My mother, like the few remaining old people living in their old houses there, form a substantial part of the Ethnic British in that community, and when they finally have to sell up, like my mothers sale, it is always foreigners who buy – the people I knew when in school there long gone, they could mostly never afford to live in the houses they grew up in.

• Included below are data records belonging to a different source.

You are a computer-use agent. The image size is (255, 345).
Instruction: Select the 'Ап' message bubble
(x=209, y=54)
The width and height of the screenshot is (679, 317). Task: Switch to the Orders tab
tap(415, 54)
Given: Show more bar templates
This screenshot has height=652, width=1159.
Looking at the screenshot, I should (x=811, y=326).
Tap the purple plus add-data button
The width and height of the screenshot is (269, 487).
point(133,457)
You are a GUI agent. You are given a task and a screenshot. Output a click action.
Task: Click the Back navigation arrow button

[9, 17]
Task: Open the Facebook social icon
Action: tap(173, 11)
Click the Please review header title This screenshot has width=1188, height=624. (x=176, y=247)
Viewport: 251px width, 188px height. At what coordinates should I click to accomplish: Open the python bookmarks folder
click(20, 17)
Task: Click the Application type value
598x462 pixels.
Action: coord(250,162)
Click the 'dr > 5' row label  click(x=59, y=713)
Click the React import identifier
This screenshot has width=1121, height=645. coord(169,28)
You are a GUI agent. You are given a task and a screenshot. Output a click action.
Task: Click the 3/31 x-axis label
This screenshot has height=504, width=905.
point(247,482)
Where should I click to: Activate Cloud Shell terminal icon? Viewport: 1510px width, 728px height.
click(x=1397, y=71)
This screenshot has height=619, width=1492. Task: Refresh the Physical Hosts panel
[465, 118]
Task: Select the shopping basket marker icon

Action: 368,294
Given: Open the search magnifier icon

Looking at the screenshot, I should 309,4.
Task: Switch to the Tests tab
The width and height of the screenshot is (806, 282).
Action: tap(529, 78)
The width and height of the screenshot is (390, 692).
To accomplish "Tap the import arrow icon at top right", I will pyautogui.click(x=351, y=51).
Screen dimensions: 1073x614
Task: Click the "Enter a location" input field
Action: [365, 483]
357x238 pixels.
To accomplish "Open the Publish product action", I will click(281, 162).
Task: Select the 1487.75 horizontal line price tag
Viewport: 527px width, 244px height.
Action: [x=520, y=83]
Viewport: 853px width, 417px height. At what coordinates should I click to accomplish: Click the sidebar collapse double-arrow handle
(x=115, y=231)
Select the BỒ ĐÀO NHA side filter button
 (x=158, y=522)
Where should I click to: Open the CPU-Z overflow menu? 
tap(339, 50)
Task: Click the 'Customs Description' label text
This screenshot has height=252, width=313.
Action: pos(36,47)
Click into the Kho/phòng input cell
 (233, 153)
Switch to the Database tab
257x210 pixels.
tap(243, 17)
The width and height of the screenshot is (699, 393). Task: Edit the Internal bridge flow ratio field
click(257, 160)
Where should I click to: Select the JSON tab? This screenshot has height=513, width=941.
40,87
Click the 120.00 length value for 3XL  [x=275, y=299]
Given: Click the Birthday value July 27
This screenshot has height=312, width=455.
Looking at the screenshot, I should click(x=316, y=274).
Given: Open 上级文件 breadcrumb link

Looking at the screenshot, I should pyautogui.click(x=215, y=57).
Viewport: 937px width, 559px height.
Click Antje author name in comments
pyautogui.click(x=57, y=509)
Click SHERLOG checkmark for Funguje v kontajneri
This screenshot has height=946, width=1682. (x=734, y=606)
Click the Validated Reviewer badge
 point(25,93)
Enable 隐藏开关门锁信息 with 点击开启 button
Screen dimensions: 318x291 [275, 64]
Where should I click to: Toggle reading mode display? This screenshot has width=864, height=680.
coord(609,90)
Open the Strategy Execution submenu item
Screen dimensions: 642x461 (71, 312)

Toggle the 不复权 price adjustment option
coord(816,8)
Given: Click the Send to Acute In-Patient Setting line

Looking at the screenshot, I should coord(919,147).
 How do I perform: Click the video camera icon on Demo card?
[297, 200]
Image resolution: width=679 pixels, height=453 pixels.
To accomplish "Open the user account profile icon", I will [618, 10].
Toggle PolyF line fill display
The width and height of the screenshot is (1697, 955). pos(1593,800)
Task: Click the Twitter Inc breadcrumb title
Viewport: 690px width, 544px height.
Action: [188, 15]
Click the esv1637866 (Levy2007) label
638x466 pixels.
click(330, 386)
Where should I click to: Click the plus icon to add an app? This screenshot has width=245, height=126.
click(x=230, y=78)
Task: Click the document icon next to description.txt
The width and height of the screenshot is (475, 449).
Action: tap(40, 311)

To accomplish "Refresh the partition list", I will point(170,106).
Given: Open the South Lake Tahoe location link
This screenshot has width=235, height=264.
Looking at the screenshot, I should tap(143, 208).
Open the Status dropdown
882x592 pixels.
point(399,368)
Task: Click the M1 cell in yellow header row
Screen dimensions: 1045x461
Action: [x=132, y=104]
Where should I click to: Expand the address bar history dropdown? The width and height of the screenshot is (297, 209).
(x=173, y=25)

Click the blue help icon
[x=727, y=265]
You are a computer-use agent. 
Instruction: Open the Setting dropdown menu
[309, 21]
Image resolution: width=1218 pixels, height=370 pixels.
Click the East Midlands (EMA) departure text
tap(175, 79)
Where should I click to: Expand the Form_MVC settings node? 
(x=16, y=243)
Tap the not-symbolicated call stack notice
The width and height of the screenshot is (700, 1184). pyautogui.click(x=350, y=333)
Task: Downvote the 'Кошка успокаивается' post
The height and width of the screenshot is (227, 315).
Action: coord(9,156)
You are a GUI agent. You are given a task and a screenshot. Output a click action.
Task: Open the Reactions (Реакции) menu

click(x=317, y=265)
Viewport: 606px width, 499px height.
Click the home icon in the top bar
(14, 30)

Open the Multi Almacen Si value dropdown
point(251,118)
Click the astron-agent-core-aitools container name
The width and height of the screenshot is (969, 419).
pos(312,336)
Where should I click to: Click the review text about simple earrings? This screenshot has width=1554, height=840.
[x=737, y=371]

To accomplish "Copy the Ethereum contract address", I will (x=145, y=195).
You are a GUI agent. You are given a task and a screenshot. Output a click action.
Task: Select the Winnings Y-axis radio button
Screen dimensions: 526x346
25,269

UK, London, it is a very different land and reality to this place. I miss its culture and high intellect, and all I gained by my formative years there, it has changed so very much though. I wonder how it is in Preston.

Dr Stephen Nightingale
Dr Stephen Nightingale
2 years ago

The Preston Bus Station was always a white elephant because it is located across town from the railway station – and Preston is one of the most important stations on the West Coast main line – and is a perversely unsigned zig-zag route to get betwen them. On arriving at the concrete bus station you are faced with a vast asphalt apron, having to mix it with buses in order to get to the building itself. Finally, the bus you want (if there is one) goes in an hour. Result is most people arriving at the Railway Station leave by car. It is the perfect example of how not to do a joined up public transport system. “Modernizing” the actual bus station cannot fix this fundamental disconnectedness problem.

Andrew Fisher
Andrew Fisher
2 years ago

I don’t know it but it is worth mentioning that most people using local buses have not previously arrived by train.

JR Stoker
JR Stoker
2 years ago

Minor point: the Duke of Westminster does not own Lendlease!

Nick Russell
Nick Russell
2 years ago

The idea of awarding lucrative contracts to local firms certainly sounds attractive – a way to keep money in the local area rather than it being skimmed off to distant shareholders.
But if this policy becomes embedded, isn’t there a danger of complacency within the local firms and a risk that they’ll ultimately provide a sub-optimal service?
Would the council rather hire a company that is more expensive and less reliable than some competitors- just because it’s local?

Ferrusian Gambit
Ferrusian Gambit
2 years ago
Reply to  Nick Russell

The post-office scandal is a good example of where this can go wrong. The real reason ICL and then Fujitsu got away with a crappy system that destroyed sub-postmasters lives is because they were the favoured contractor of government. And so those in the upper echelons of the PO including after its pseudo-privatisation had every reason to aid and abet lies to court about how the system function (despite it being common knowledge among employers in Fujistu) so they could continue to deploy their system and order new ones and pay juicy fixed rate contracts for them in mutual back-rubbing schemes. And all because, well, it was part of the public-section gravy train, promoted under the aegis of helping local jobs etc.
Of course this is the national government, at a national scale with a national/internation business. The damage radius from local decisions will obviously be smaller. But the same kind of petty injustices and backrubbing could be easily propogated there too, as anyone with first hand experience of local government decision making and corruption can all too readily attest.

Last edited 2 years ago by Ferrusian Gambit
Andrew Fisher
Andrew Fisher
2 years ago

Interesting article. Small local companies can often provide good efficient and value for money services, but are not always well placed to complete the complex and costly procurement box ticking processes. So the big boys win again and again.